___ MATERIAL TO PROCESS

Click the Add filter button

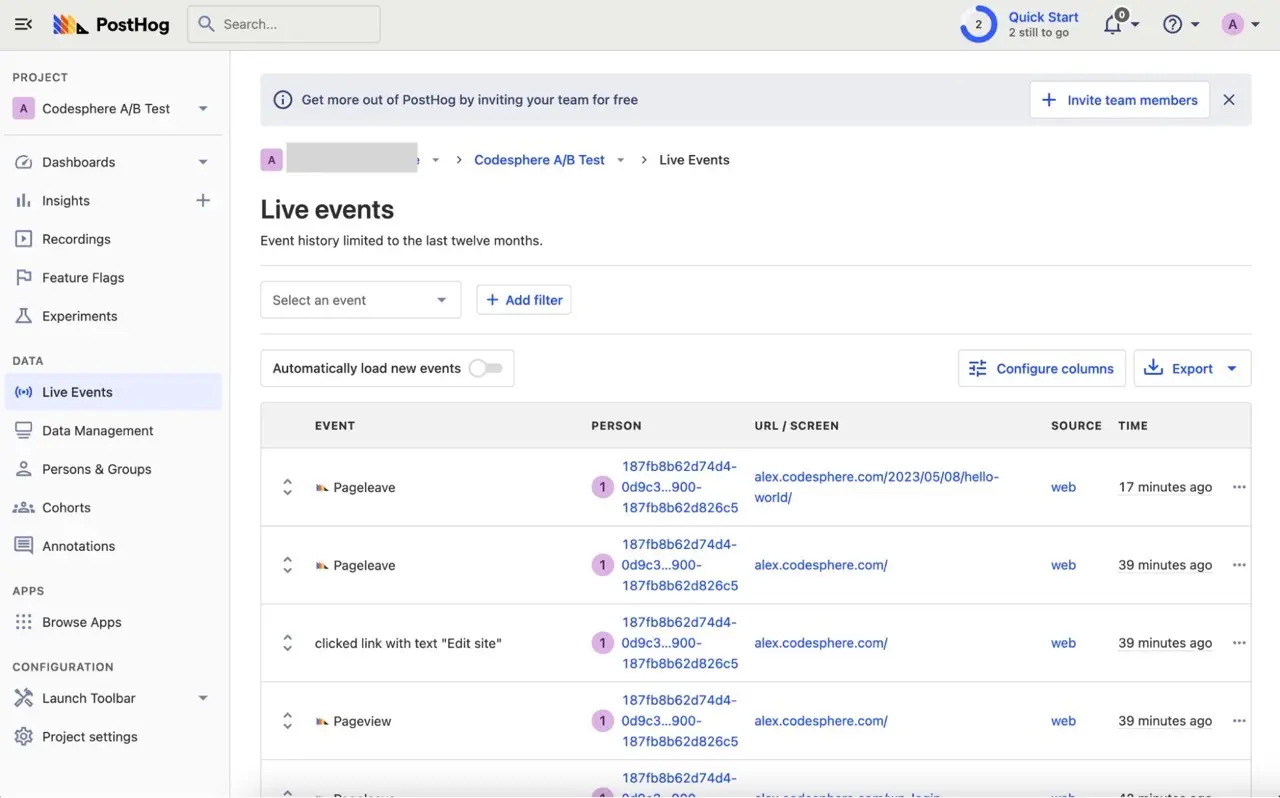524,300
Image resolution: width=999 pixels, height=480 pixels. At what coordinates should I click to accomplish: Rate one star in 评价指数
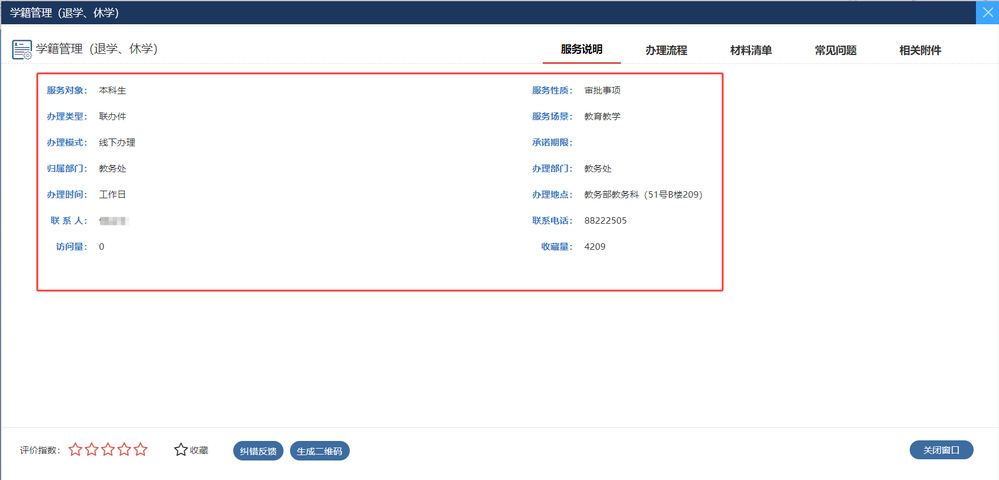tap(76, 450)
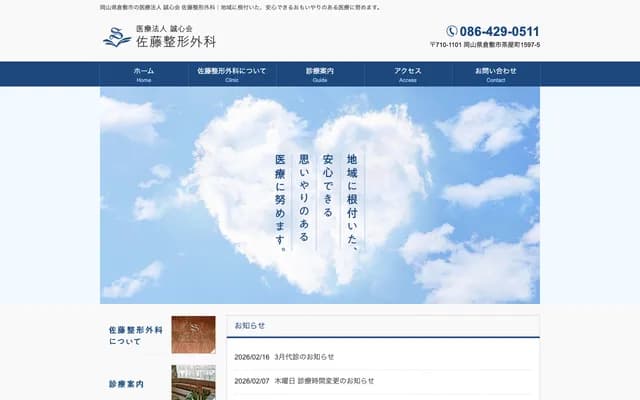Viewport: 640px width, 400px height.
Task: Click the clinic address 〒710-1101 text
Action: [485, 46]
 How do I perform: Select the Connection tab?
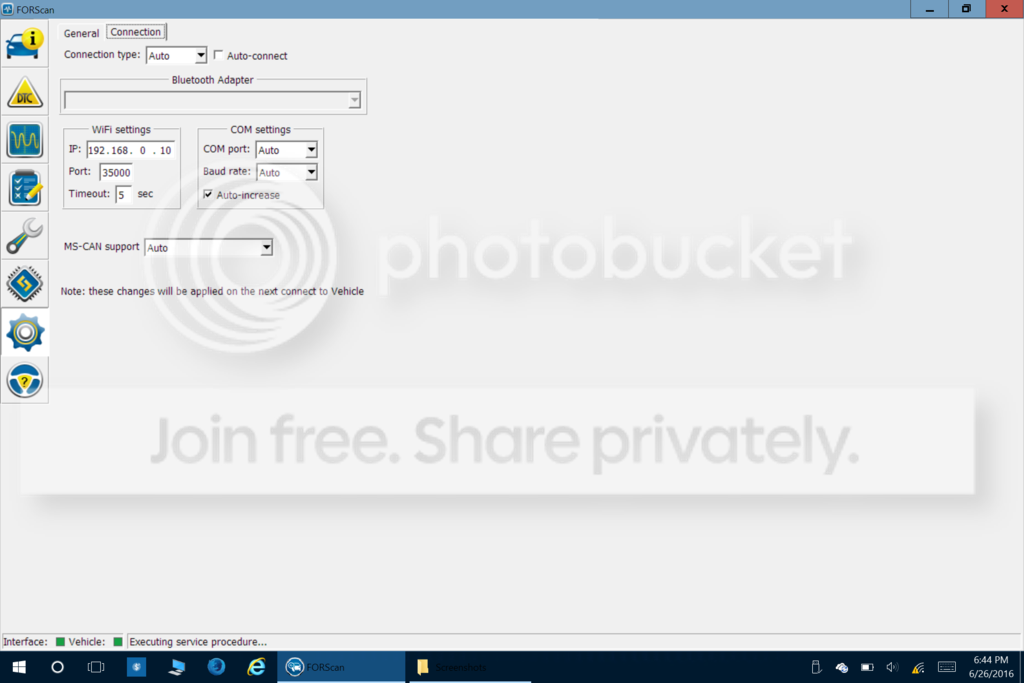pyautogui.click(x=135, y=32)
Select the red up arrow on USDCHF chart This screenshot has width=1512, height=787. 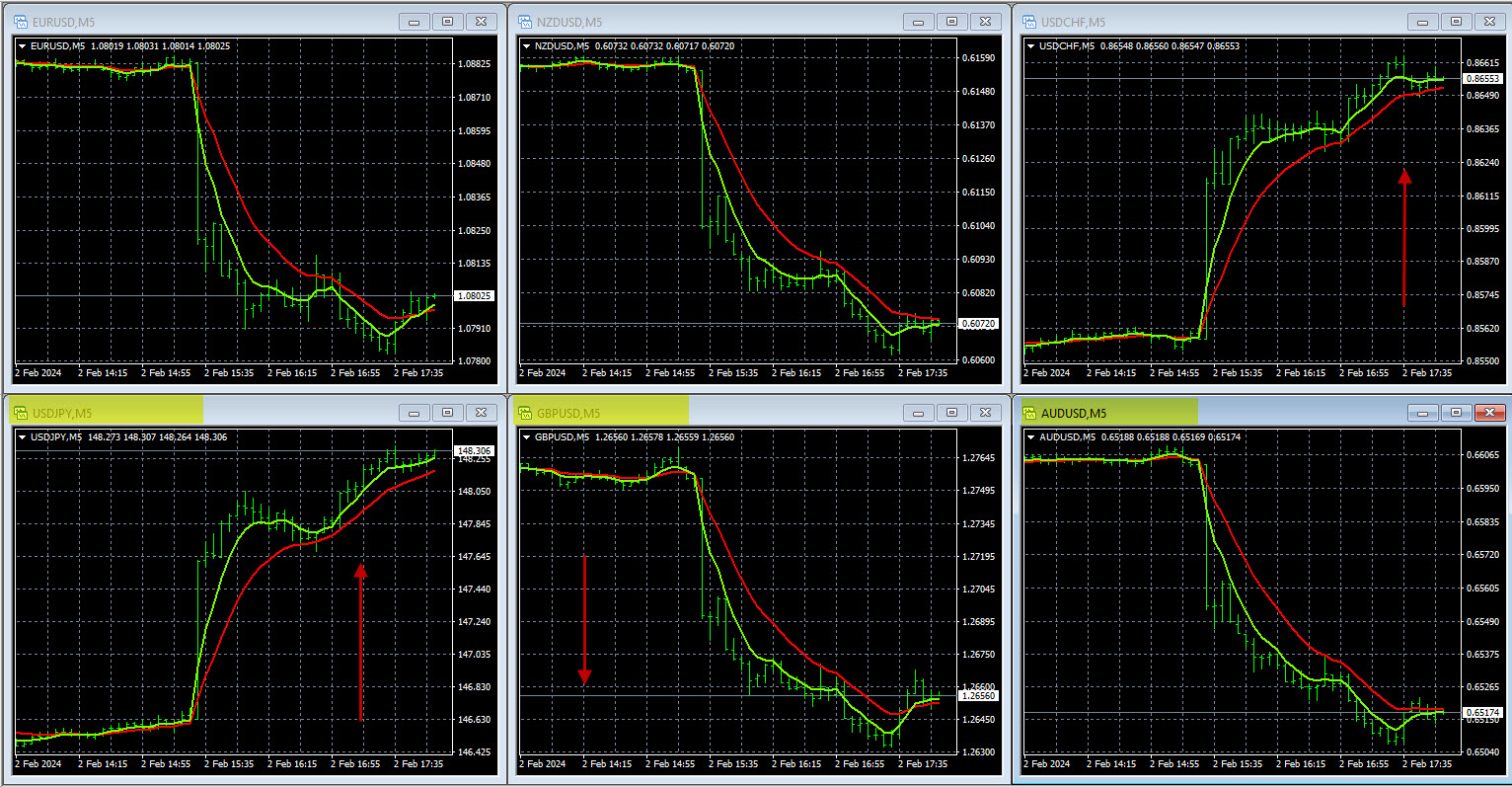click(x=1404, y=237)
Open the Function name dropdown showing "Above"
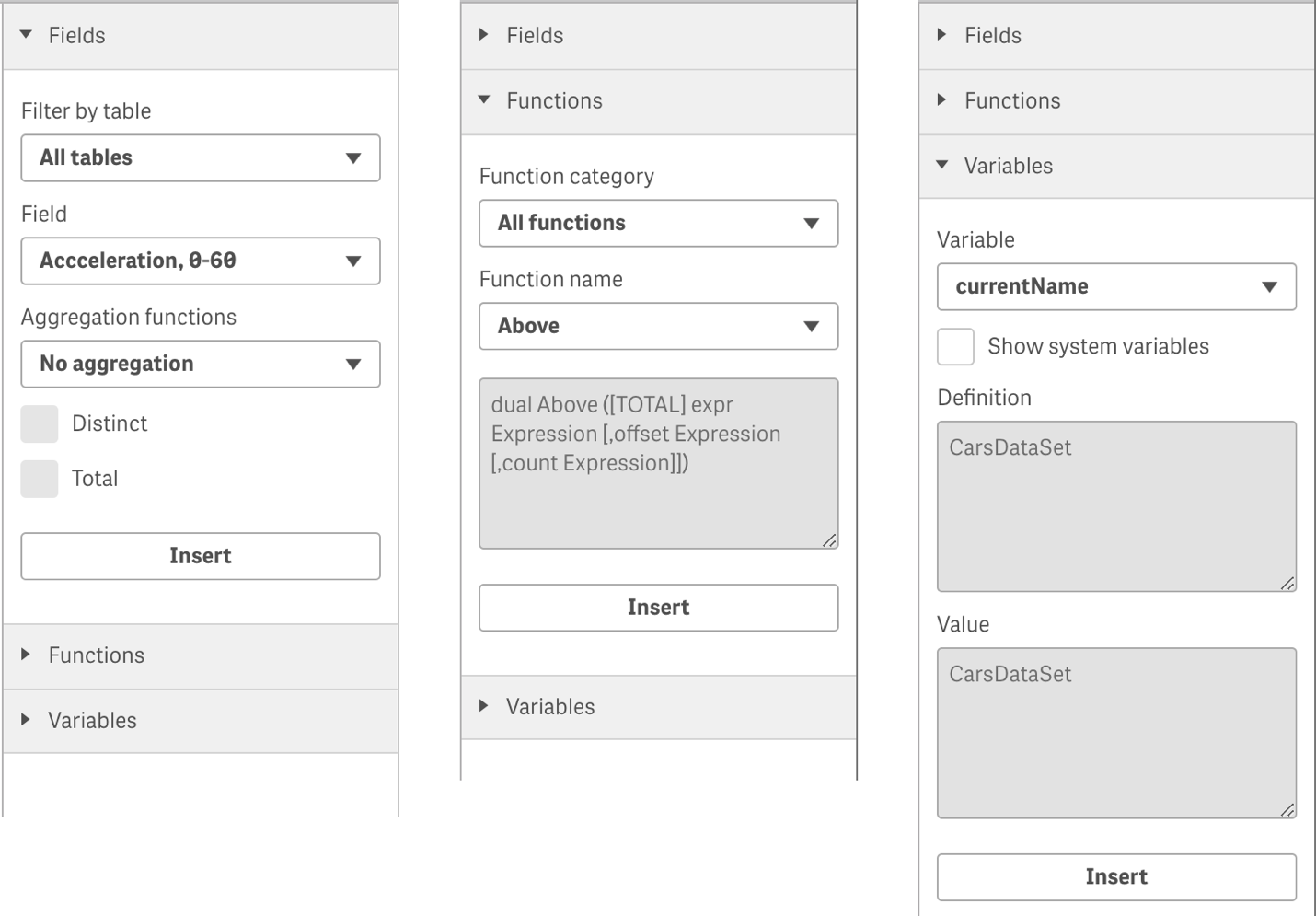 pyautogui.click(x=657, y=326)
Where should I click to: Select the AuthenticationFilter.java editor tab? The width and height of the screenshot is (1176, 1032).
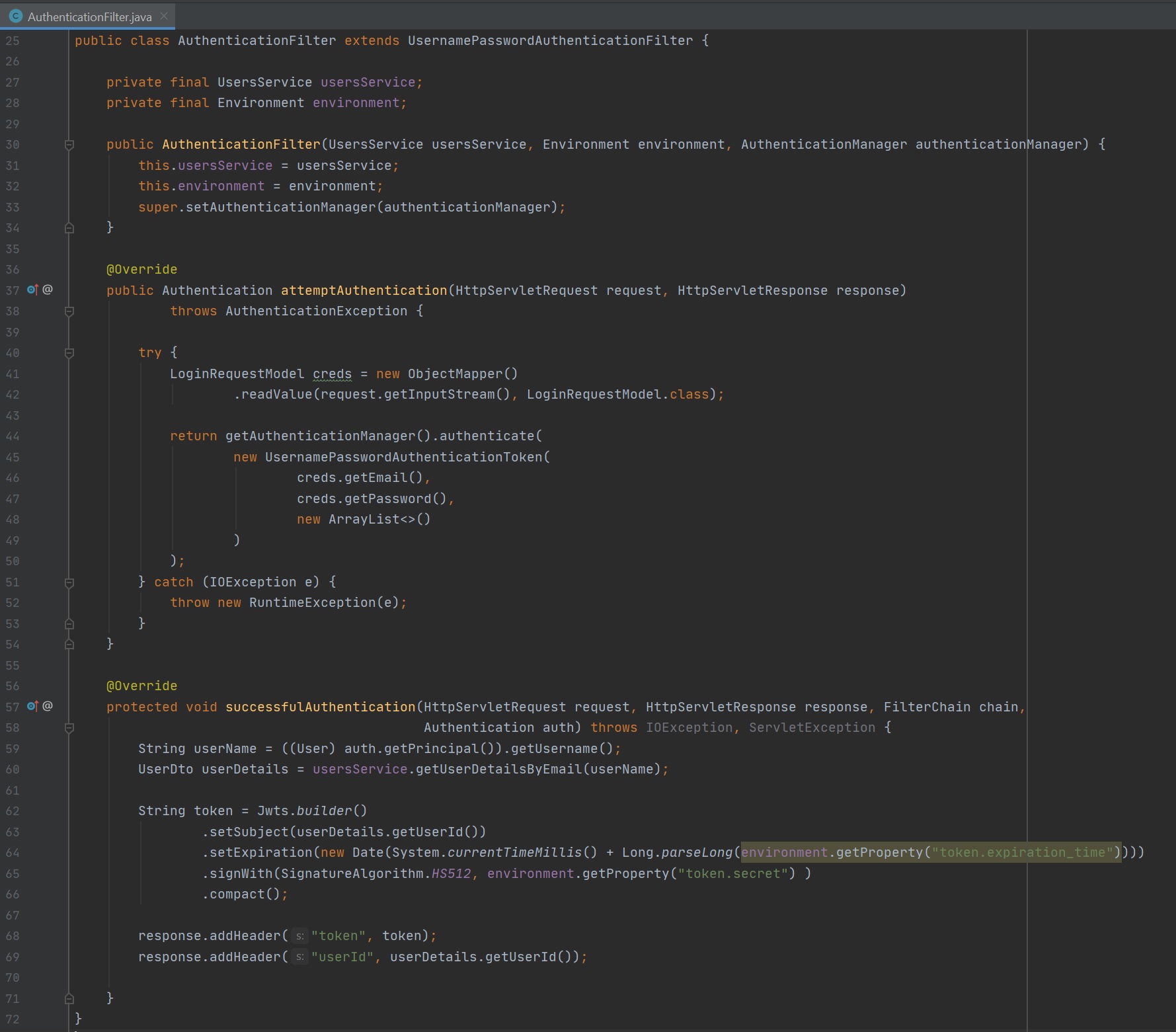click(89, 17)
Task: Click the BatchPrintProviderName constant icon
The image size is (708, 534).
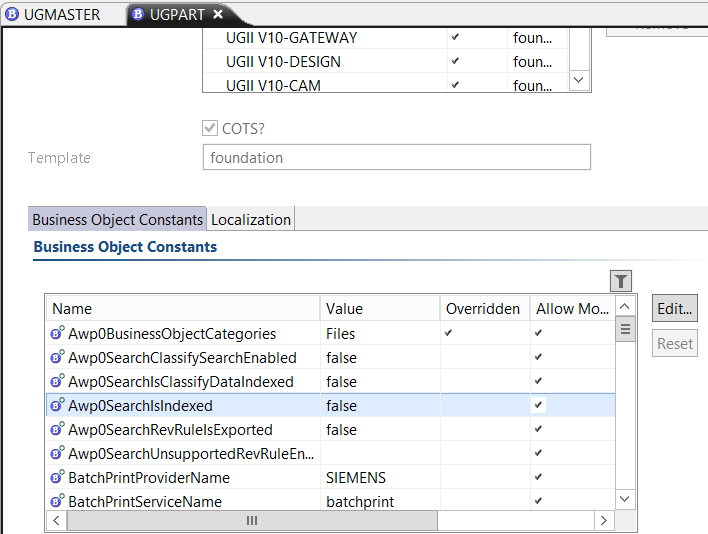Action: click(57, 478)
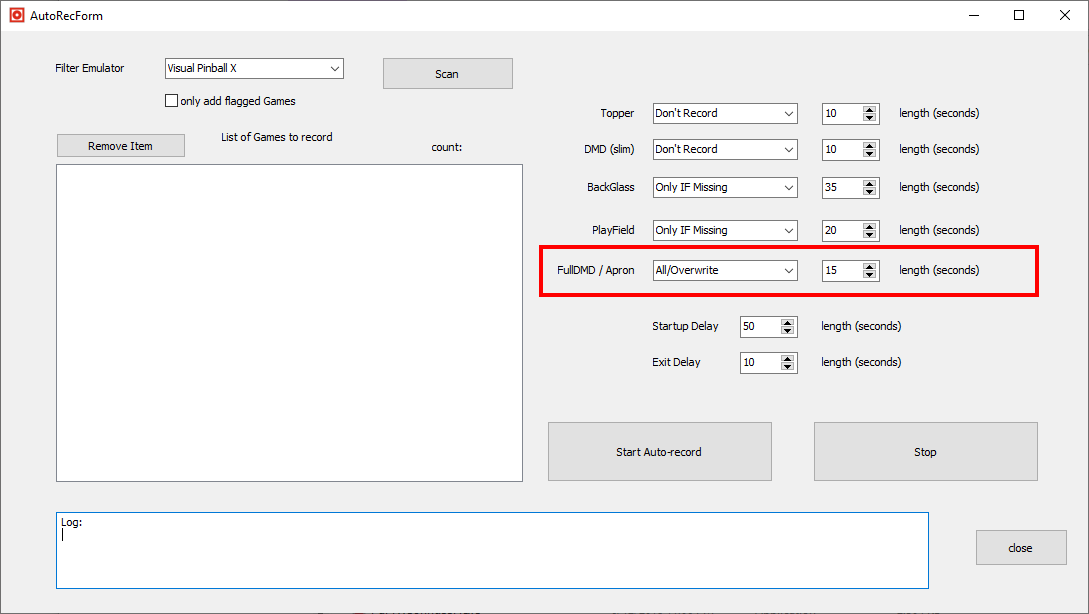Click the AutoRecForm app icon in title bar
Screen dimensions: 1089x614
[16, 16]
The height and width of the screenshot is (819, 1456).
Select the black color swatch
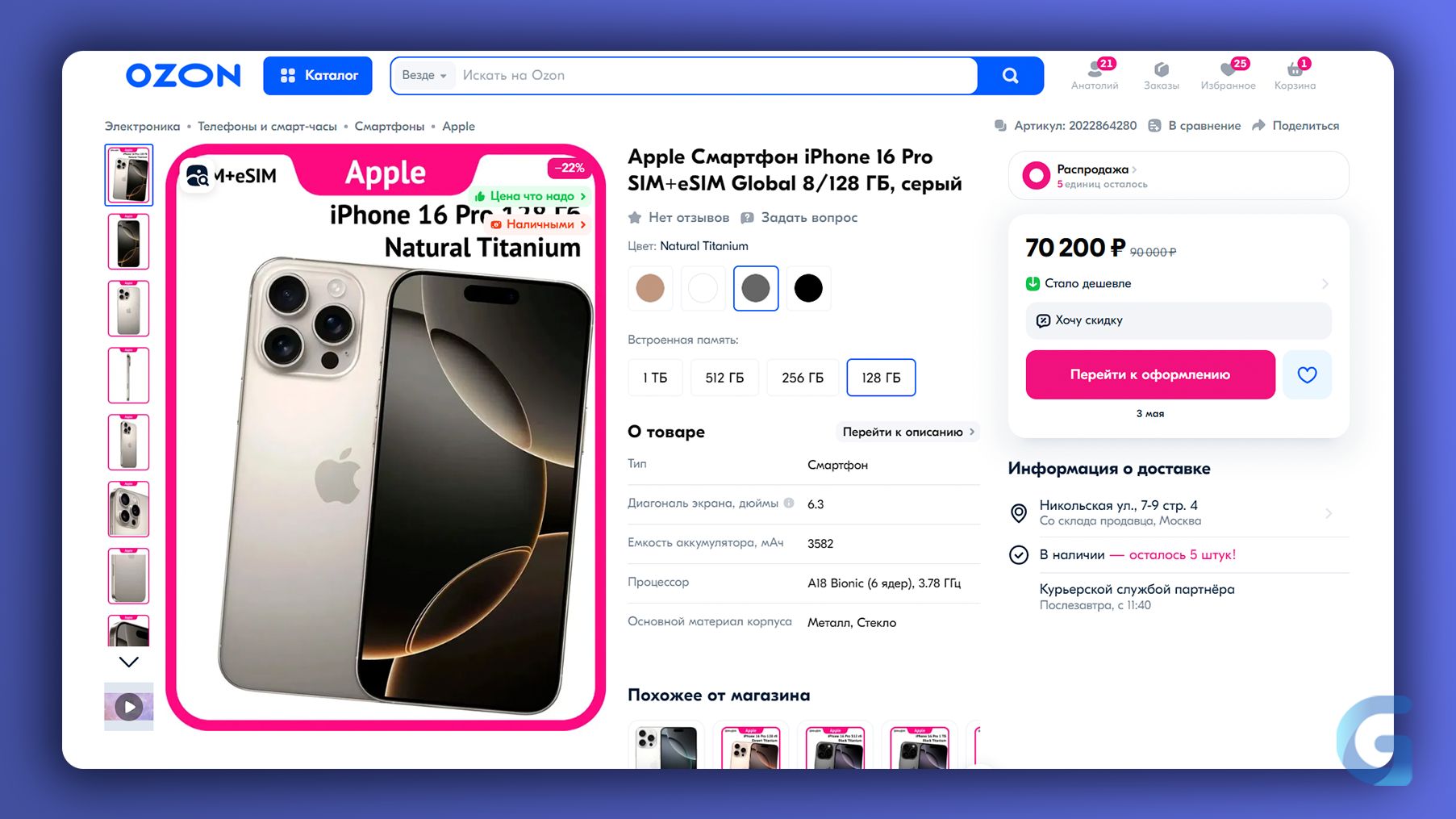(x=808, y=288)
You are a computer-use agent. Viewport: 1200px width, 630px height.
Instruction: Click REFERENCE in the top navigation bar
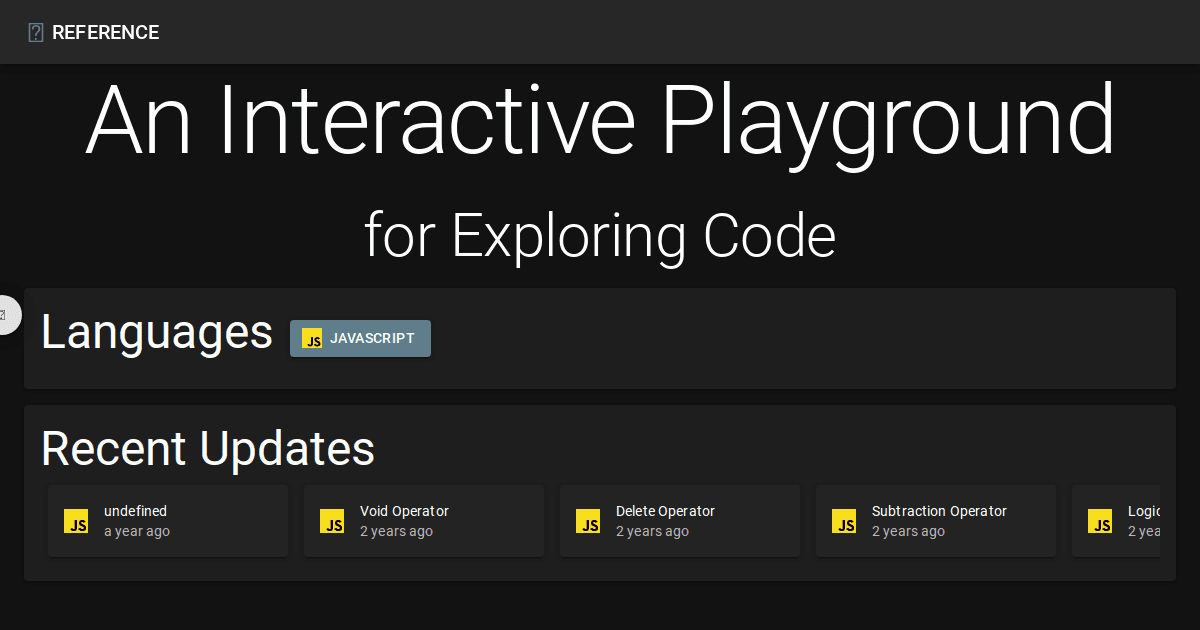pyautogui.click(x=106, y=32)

______

* **THE TASK**: Write out an exact copy of the lines beginning at the line that contains "You are a computer-use" and ending at the last line of the listing. Exclude pictures.

* **RESPONSE TO THIS TASK**:
You are a computer-use agent. Viewport: 1200px width, 630px height.
Instruction: Click REFERENCE in the top navigation bar
pyautogui.click(x=106, y=32)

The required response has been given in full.